As regulators start to press their agendas for the coming year, Traders Magazine asked some industry experts what they expect to be the biggest regulatory and market structure issues of 2012. Here are their responses:


Regulatory issues will continue to make headlines over the next year, according to Alison Crosthwait, managing director for global market structure research at Instinet. With media outlets competing for attention and politicians concerned with earning points in an election year, there is little incentive for thoughtful debate about how to better regulate equity markets.

Robert Hegarty, global head of market structure at Thomson Reuters, said both the presidential and congressional elections in November will have a strong impact on regulation in the future. Agencies that are already dealing with a backlog from Dodd-Frank will be reluctant to take on new initiatives.

"There's clearly a feeling in D.C. that whatever we do this year could get unwound next year by the new Administration, the new Congress," Hegarty said. "Do we really want to push forward with all these regulations only to have them go through a repeal process in 2013?"



Politicization of the market-structure debate could encourage proposals that would have dire impacts on capital markets, such as speed limits on orders, rules on minimum order duration or regulatory charges on message traffic, according to Crosthwait.

"We cannot hold ourselves back as an industry, as technological advancement will continue regardless," Crosthwait said. "In addition, the enforcement of many of these proposals is just not feasible."

A prime example of unwise regulation is the financial transaction tax, which has been proposed in Europe and has even been suggested by some in the United States. Jamie Selway, head of liquidity management at ITG, said while a transaction tax will generate election-year buzz, it won't be seriously considered.



In recent years the debates surrounding high-frequency trading have been hindered by the fact that people in the industry have been unable to agree on what HFT actually is.
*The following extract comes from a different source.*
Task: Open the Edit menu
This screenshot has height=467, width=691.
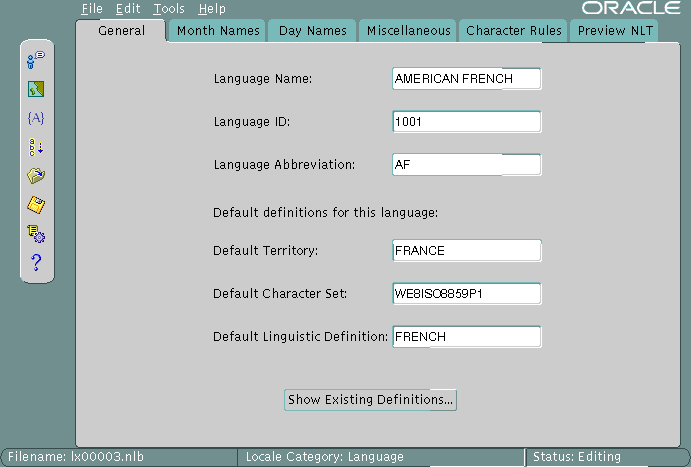Action: click(x=128, y=9)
Hegarty predicts that the next year will bring some clarity to the definition of HFT.

"We may not come down with any rulings or judgments on high-frequency trading, but I'm optimistic that we'll actually be able to define it as an industry much better than we have been able to do in the past," Hegarty said.

Selway said the public could get its first real look at a definition for HFT when a high-frequency firm goes public and has to file an S-1 form for its initial public offering.



Regulators are increasingly asking traders to provide more information, as is made evident by the Large Trader Identification Program and the proposed Consolidated Audit Trail.